Christopher Wheeldon must have had moments when he identified strongly with the heroine of his latest work, given the chatter surrounding its creation. Alice is the first full-length story ballet to have been created at the Royal since 1995. And for Wheeldon the pressure has not only been to draw a big family audience to the work, but to maintain his own reputation as a grownup innovative choreographer. With Alice he's had to pull off the magic trick of being both populist and smart.It's a measure of his success, however, that watching the production lets us forget the hype. He and his team have created an Alice whose wit, speed and invention have lifted the whole story ballet genre into the 21st century.

First credit has to go to Joby Talbot's score. Driven by a huge percussion section, with weird and wayward textures, vividly descriptive melodies and a shimmer of emotion, this is music that is not only sophisticated, but also danceable.

But story ballets also need dance-friendly plots and in theory Lewis Carroll's Alice isn't, given its rambling structure and its talkative and surreally elusive cast of characters.

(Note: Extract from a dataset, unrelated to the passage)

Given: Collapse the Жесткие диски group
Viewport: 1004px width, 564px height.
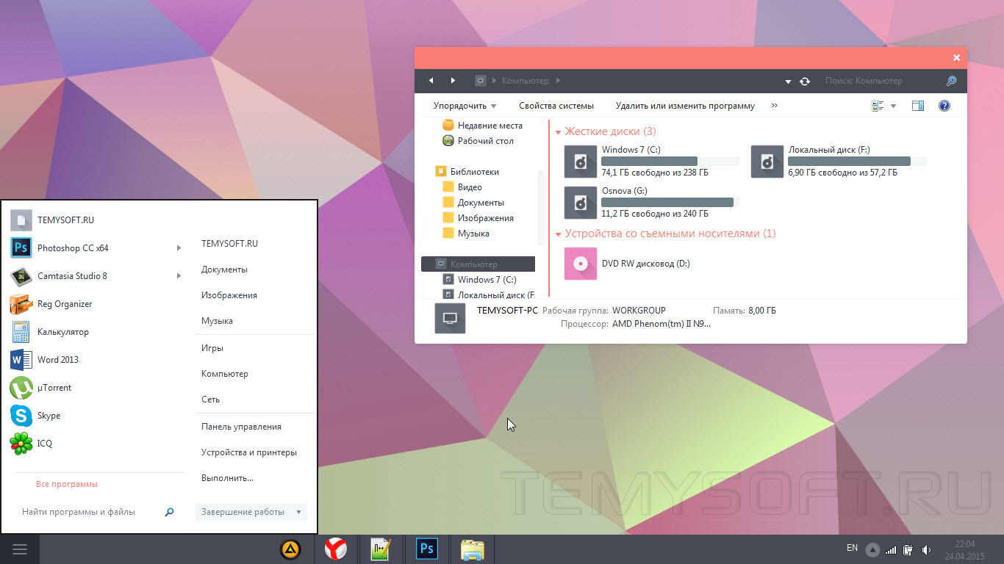Looking at the screenshot, I should click(x=559, y=132).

Wheeldon and his dramaturge Nicholas Wright have done some creative tweaking, adding a prologue, set in Oxford 1862, that creates human equivalents for the fantasy characters.

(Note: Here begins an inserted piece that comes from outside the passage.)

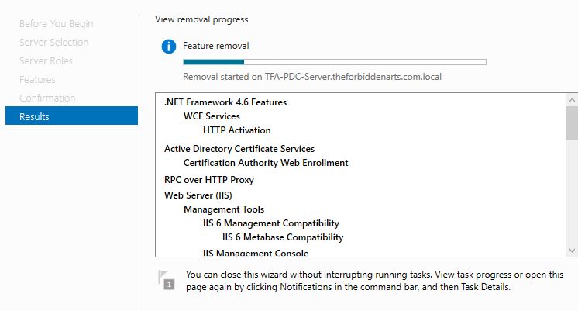Click Certification Authority Web Enrollment
578x311 pixels.
point(266,163)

Alice becomes a 15-year-old whose love for Jack (the gardener's boy, or Knave of Hearts) gets him sacked. When Alice is lured down the rabbit hole by a tetchy White Rabbit it's Jack and her first love she's hurrying after.

This strategy doesn't overcome the episodic structure – if the ballet has a flaw it's an over long first act, in which the comedy and drama feel too sporadic.

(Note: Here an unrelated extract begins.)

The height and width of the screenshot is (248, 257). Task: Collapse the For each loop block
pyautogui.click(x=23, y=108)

But the second act steps into a dizzying higher gear and overall this is, by miles, the most successful Alice ballet I've seen. Bob Crowley's designs have a hallucinatory ingenuity, mixing hi-tech projection with puppetry and masks. And the visual invention is matched by Wheeldon's choreography.

Stylistically this is full of surprises: a tap dancing Mad Hatter, a preposterous Rose Adagio for the Queen of Hearts (with jam tarts) and the genius casting of Simon Russell Beale as the Duchess (right), dancing and acting a comic storm over her Hell's Kitchen of a sausage factory.

But the straight dancing is equally excellent – ranging from rosy, tender, love duets to a thrilling neoclassical ensemble for the deck of cards. And if this Alice scores as a genuine company ballet, it's a special triumph for Lauren Cuthbertson in the title role. Required to range from the hoydenish to the blithe, she rises to it with a performance that is alert, funny and deliciously un-twee. This Alice looks set to become a classic.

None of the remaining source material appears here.